I don’t currently have a good answer for you re the 2nd encoder. This is something that’s done in other industries too (high precision PnP for instance), but we don’t support it yet.

beautiful! cant wait to try it!

I finally managed to test the trajectory planning on a serious setup (rather heavy corexy design where both motors are used)

For starters , can someone explain how to tune A_per_css ? I left default value and this might partly explain what’s below

Tested on odrive 3.5 48v with FW 0.4.8
The basic concept is that I use absolute encoder positions as targets. I then scale down vel_limit / accel_limit / decel_limit of the motor that has less counts to travel so that both motors finish moving at the same time; and thus make the head move in straight line moves.

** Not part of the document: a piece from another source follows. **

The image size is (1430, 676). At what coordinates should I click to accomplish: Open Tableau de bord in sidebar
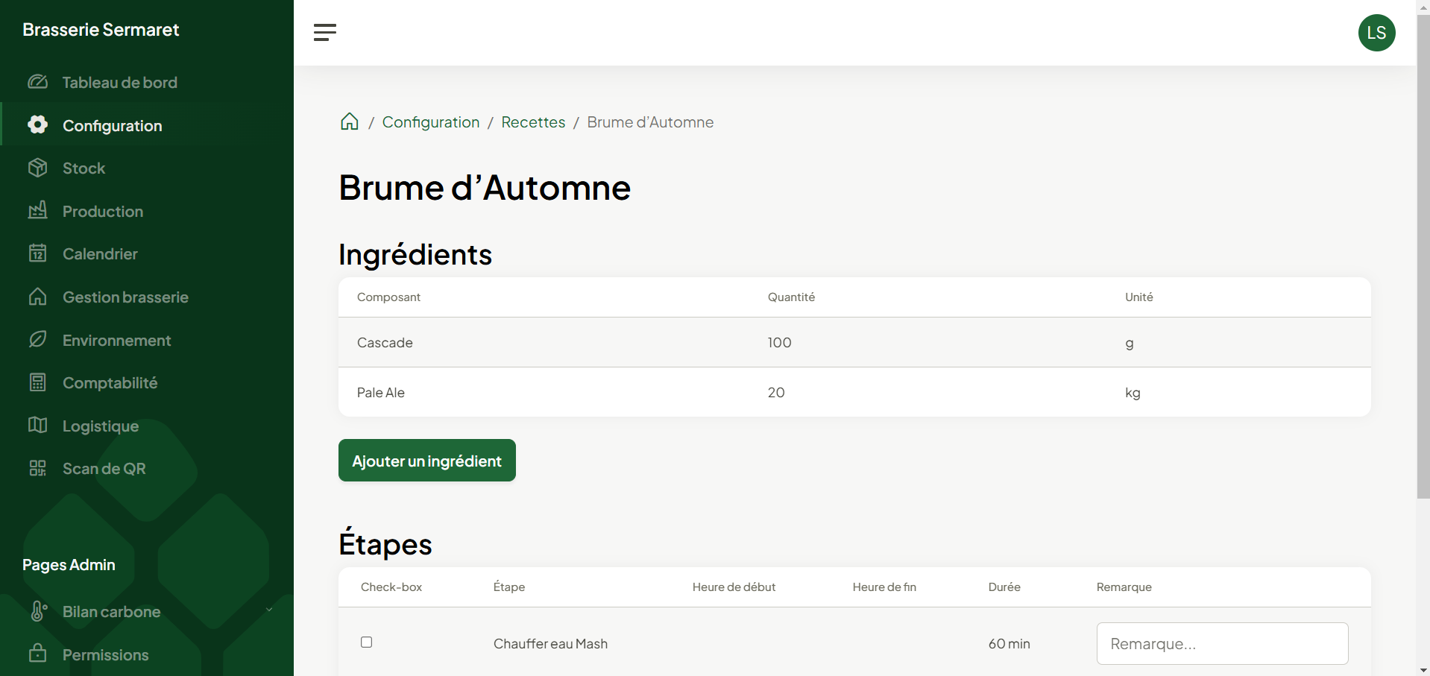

I basically issue mov_to_pos commands (one per motor). Then I regularly poll for encoder counts to check that they are close enough to the target

I am facing weird behaviors such as

  • Two motors are not in sync (typically the head will not move in straight line). I have seen this in particular for some combination of moves from point B to A, but not point A to B ?!?
  • Experienced error 0x40
  • Sometimes, after a command was correctly execuyed by both motors, one motor would start moving alone slowly ! (As if it had received a command I did not issue !?)
  • All of the sudden during the execution both motors would make scary moves (sudden high acceleration and high speed) instead of executing expected behavior

It’s a bit hard to describe without video and I cannot entirely reproduce those behavior at will.

For now I stick to using my own planner but I would rather use the built-in one :confused:

Curious… very curious.

Please run the liveplotter while testing, with:

  • Target
  • Position, Velocity estimates

For one motor to start. The graphs tell us a lot about what the planner is trying to do.

I didn’t know you could use another software connection to the same odrive.
I poll for encoder estimates and motor errors every xx milliseconds. Can’t that polling and liveplotting interfere each other?

Can I have some guidance about tuning the a_per_css parameter? The manual claims that it should be tuned when mass/load is involved, which is the case here.

As a side note, I stumbled upon a cnc-made steel fly wheel that l intend to reuse to test the trajectory planner outside my corexy build

A_per_css is just inertia. Amps per count/s^2. So if you apply 1amp, how many counts / second^2 does the motor accelerate at? Or rather, the inverse.

I’m confused.

So in order to correctly configure it, I should somehow apply a 1A duty cycle, make a slowmo video to accurately measure the time it took to travel say 50cm, then assume the acceleration is somehow linear, deduct a counts/second^2, then inverse the value, and bingo: i have the right A_per_css ?

Would you have a better procedure ?

Yeah, pretty much. You don’t have to use 1A though, you can use whatever.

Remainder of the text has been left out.